> **AIM OF THE TASK**
Transcribe every entry line from the one containing "Identify the location" down to the one containing "center [374, 56].", including both of those lines, and leave the pictures out of your answer.

> **ENTRIES SHOWN**
....

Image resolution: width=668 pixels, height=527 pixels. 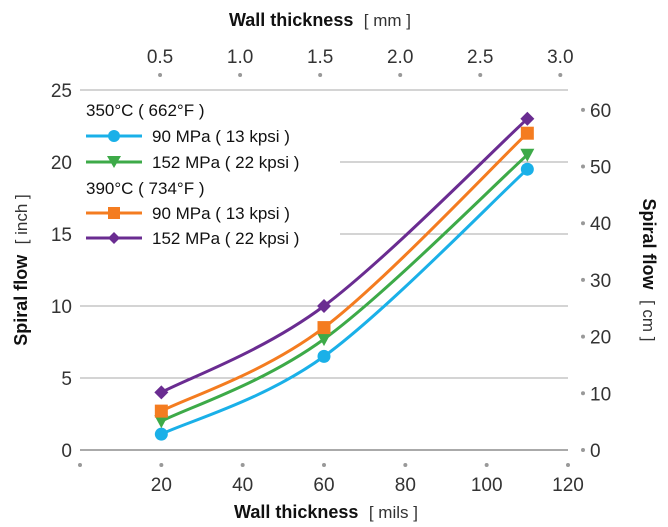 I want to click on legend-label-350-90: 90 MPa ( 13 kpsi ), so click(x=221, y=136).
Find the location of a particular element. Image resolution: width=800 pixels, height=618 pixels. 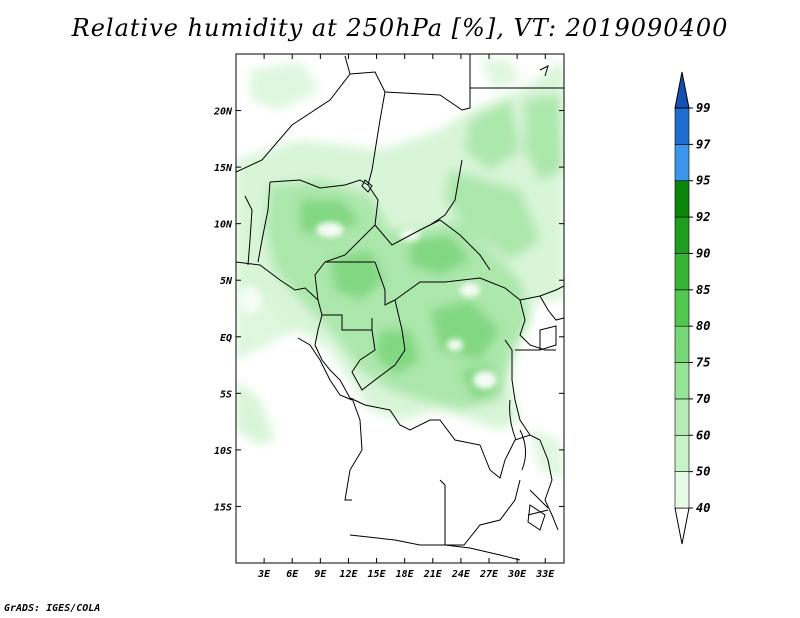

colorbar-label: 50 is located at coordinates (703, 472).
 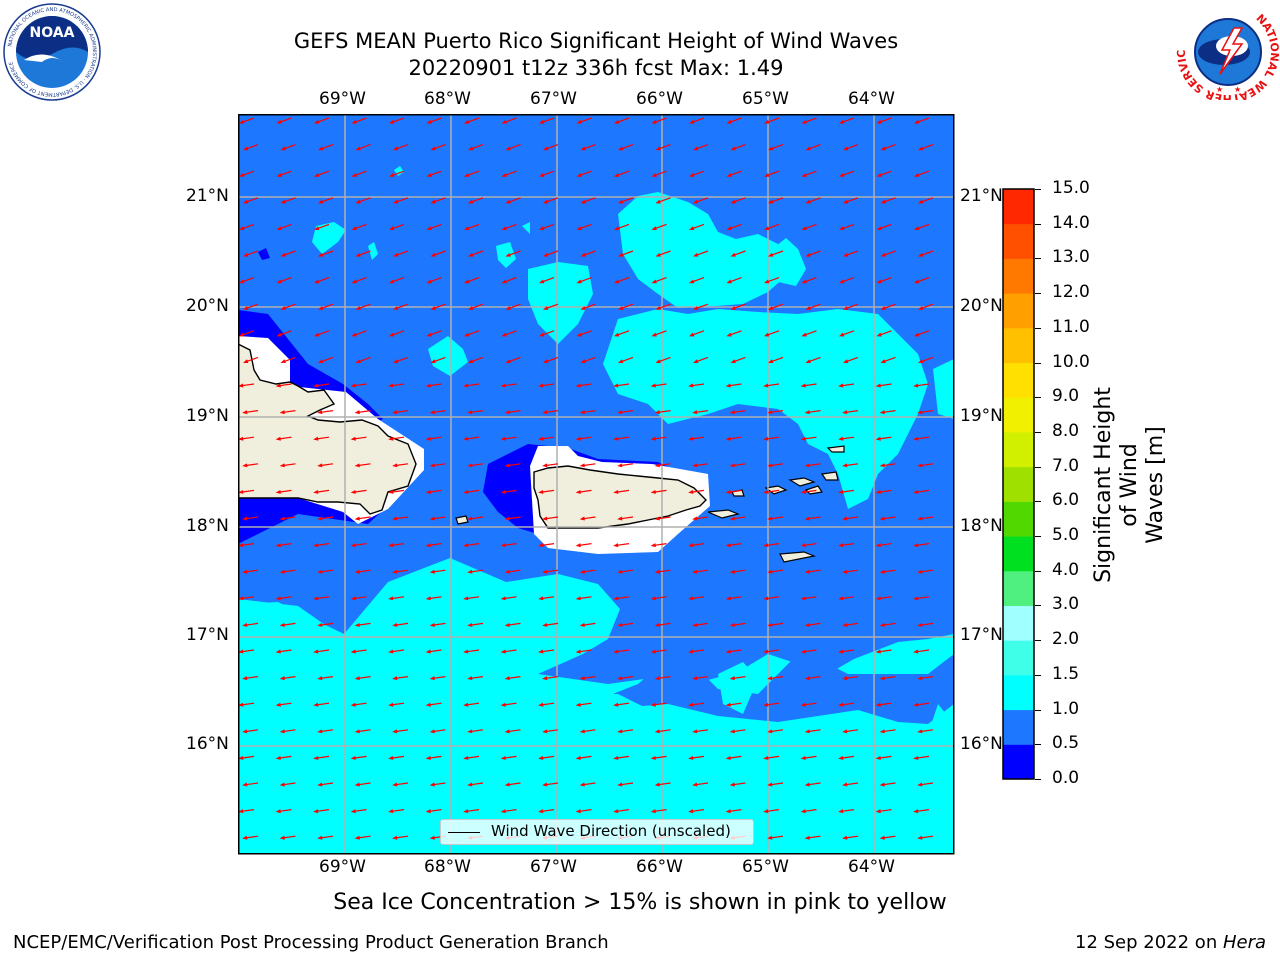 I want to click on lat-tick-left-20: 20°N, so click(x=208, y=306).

....

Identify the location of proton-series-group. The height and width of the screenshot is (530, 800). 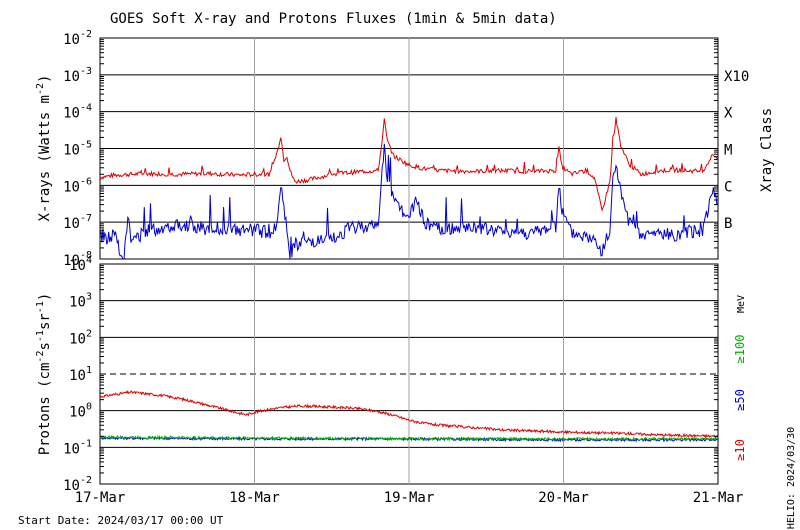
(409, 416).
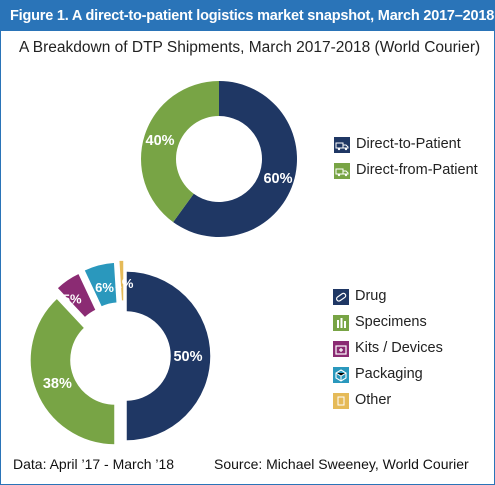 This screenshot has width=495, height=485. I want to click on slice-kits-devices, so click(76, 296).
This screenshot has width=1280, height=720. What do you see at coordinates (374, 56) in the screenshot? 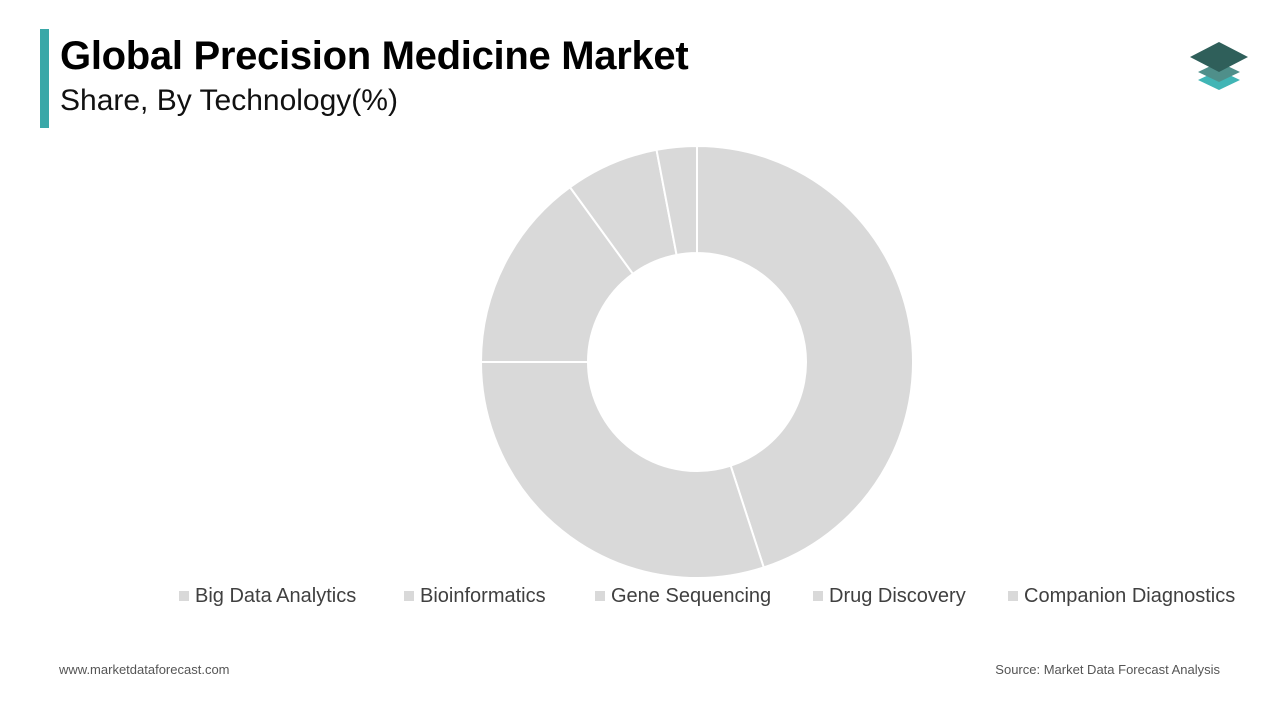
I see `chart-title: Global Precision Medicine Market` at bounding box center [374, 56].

....

> **ANSWER AREA**
Identify the location of proton-series-group. The height and width of the screenshot is (530, 800). 
(409, 416).
 This screenshot has width=495, height=485. I want to click on slice-kits-devices, so click(76, 296).
This screenshot has width=1280, height=720. What do you see at coordinates (374, 56) in the screenshot? 
I see `chart-title: Global Precision Medicine Market` at bounding box center [374, 56].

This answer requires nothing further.